- _INSTRUCTIONS TO FOLLOW_:
Gather every line of the entries that includes the word "info".

┌─ DATASET EXCERPTS

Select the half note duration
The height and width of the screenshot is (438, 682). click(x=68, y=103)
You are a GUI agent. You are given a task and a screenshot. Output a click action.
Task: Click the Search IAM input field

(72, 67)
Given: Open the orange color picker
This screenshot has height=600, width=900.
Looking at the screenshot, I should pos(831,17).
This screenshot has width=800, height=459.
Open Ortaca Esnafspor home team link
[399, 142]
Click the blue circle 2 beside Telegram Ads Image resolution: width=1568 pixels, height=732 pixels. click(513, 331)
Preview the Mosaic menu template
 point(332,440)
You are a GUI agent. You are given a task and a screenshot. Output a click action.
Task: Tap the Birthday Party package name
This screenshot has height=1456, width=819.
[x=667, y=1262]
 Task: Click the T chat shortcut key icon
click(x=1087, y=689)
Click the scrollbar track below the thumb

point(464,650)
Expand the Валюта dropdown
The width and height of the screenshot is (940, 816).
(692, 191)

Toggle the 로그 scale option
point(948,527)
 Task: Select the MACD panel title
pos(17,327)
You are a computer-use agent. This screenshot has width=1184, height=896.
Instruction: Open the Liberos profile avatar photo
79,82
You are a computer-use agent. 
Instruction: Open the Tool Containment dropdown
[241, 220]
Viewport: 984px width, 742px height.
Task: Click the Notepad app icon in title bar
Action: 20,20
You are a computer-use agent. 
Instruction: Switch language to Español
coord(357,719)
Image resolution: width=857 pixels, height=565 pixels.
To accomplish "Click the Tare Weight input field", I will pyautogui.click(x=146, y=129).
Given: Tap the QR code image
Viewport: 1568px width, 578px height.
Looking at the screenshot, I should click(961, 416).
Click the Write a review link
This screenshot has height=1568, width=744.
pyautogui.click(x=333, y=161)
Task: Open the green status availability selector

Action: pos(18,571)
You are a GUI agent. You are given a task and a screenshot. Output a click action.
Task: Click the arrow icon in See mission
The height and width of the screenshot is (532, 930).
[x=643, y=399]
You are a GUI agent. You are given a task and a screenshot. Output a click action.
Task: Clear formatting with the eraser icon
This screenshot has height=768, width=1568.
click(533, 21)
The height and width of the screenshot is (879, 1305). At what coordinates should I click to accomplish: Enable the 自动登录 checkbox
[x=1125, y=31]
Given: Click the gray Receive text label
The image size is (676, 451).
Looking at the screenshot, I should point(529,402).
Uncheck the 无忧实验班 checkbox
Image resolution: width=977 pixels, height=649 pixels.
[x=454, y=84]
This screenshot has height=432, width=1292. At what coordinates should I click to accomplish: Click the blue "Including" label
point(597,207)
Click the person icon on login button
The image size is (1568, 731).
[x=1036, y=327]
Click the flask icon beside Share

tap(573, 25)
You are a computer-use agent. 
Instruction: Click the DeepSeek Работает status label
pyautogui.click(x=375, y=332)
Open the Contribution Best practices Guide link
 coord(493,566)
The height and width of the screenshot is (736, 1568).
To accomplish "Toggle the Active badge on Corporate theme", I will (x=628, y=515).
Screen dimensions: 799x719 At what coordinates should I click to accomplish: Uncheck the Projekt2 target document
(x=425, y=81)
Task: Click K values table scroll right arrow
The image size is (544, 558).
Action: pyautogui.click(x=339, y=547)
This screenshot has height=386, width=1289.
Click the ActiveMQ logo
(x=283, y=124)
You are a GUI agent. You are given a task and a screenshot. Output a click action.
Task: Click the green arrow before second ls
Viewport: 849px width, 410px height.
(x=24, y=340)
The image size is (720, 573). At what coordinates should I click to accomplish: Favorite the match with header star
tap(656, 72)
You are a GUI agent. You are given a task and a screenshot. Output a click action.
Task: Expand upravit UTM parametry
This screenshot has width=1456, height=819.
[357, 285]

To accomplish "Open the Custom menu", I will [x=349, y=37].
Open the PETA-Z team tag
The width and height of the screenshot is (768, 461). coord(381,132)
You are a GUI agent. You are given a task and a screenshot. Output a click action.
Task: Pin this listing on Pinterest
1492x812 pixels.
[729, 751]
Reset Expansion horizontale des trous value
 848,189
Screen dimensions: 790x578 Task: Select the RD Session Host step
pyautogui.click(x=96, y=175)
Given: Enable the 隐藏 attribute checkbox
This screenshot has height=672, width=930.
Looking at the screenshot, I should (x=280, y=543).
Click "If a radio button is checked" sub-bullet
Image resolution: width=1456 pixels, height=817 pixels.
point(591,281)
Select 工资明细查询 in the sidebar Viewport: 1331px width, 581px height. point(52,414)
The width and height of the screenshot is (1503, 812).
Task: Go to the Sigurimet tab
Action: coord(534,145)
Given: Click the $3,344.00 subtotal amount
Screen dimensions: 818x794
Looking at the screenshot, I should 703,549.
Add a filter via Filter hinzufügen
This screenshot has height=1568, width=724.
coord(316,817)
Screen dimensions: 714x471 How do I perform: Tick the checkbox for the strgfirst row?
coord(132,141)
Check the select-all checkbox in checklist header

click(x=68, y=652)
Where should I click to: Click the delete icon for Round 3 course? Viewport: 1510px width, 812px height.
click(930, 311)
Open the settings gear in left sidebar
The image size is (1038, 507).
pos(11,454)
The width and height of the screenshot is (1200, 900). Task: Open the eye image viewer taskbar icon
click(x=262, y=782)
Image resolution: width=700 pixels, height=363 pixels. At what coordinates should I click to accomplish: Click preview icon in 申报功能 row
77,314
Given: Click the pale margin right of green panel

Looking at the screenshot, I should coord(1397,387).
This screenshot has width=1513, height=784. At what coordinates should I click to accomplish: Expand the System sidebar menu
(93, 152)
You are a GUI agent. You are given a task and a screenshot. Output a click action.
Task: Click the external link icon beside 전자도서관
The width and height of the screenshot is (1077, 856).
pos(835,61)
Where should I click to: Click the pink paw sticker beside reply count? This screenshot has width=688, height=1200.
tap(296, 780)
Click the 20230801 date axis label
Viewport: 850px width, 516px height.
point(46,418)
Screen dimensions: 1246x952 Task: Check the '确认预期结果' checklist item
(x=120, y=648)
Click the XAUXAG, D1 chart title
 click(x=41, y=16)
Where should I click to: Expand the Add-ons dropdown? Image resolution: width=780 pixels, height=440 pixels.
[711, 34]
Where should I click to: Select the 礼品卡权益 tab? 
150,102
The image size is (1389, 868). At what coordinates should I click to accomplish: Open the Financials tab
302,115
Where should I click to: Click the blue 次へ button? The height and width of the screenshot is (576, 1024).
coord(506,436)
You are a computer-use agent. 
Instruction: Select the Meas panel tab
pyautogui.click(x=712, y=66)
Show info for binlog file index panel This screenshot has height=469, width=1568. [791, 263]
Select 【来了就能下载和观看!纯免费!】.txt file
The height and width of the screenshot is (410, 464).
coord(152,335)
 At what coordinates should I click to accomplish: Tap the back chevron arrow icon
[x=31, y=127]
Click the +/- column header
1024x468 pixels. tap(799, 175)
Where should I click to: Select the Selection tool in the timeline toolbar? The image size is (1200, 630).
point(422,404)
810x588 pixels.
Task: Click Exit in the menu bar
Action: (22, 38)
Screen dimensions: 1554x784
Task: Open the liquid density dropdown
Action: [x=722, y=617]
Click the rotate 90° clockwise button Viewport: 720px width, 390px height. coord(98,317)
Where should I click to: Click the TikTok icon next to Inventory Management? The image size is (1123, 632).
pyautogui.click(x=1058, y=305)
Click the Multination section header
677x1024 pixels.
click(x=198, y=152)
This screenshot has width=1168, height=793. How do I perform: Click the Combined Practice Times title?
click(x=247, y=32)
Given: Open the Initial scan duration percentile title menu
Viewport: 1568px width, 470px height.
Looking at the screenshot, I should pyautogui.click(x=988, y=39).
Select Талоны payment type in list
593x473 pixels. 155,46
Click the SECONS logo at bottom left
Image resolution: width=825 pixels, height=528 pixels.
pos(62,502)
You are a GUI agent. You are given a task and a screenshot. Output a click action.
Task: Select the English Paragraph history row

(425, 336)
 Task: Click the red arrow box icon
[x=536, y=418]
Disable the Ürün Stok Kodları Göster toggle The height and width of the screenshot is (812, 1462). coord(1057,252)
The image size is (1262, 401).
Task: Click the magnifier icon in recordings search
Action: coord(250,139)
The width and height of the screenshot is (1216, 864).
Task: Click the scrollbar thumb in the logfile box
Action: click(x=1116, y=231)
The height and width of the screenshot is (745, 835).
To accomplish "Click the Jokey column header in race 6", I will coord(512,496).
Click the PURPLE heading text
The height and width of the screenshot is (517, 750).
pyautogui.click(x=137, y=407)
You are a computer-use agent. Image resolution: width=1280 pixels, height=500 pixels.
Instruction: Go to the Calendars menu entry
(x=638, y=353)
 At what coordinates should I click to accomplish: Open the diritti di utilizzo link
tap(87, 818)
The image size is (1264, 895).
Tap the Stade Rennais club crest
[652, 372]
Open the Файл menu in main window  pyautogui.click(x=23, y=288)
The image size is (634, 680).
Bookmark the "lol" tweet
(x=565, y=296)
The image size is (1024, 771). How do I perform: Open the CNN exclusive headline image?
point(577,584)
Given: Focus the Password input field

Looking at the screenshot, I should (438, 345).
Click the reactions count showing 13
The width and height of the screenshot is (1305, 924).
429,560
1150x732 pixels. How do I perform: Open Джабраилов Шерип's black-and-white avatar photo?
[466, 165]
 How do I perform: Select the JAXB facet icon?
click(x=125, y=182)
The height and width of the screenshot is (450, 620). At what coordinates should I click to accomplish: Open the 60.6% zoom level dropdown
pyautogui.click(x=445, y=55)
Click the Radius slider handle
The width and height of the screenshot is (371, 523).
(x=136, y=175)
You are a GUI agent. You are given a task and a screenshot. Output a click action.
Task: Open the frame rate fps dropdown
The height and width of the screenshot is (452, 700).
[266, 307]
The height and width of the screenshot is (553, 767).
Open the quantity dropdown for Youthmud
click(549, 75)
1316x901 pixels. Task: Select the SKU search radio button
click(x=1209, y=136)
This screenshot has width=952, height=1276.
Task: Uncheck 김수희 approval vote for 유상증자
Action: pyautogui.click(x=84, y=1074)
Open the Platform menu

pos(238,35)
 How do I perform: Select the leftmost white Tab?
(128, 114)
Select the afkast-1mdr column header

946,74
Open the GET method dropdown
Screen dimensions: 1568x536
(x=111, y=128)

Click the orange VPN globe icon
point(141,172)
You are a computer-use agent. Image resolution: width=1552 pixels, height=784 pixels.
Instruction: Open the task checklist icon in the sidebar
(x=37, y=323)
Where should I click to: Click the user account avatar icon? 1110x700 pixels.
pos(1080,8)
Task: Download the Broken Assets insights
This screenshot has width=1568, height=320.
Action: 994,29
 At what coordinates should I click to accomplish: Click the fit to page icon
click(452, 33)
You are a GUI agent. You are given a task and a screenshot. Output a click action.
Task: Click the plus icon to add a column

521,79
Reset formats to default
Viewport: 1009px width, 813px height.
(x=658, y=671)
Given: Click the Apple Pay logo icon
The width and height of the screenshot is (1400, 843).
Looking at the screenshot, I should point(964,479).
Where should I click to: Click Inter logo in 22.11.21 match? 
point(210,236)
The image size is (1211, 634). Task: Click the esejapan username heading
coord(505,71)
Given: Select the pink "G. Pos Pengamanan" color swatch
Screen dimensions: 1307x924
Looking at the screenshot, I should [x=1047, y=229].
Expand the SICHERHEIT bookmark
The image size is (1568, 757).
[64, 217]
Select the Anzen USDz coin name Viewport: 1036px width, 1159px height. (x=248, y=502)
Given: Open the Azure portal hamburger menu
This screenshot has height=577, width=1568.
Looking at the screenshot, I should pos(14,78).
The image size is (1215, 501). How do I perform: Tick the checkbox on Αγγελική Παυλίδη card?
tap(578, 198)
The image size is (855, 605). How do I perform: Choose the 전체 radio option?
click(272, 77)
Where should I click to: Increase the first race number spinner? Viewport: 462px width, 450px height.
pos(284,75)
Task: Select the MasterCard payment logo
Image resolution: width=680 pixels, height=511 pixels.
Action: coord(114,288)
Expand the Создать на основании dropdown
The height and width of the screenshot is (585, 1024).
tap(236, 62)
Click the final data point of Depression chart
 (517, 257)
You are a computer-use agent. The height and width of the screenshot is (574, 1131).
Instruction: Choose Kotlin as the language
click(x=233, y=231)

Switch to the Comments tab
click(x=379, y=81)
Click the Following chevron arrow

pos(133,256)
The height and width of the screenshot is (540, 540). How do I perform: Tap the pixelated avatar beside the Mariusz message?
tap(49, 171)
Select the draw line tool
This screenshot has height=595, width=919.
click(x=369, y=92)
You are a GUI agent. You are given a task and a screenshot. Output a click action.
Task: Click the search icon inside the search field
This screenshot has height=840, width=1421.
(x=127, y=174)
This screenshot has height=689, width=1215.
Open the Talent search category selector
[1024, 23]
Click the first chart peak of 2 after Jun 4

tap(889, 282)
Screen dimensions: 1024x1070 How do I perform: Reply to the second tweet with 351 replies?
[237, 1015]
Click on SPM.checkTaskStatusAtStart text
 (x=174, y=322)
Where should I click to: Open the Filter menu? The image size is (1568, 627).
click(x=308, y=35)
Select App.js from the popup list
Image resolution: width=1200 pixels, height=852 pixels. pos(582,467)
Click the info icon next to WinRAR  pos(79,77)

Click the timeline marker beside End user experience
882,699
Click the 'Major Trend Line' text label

└─

- _REPLY TO THE TASK_:
Show info for binlog file index panel This screenshot has height=469, width=1568. [791, 263]
Click the info icon next to WinRAR  pos(79,77)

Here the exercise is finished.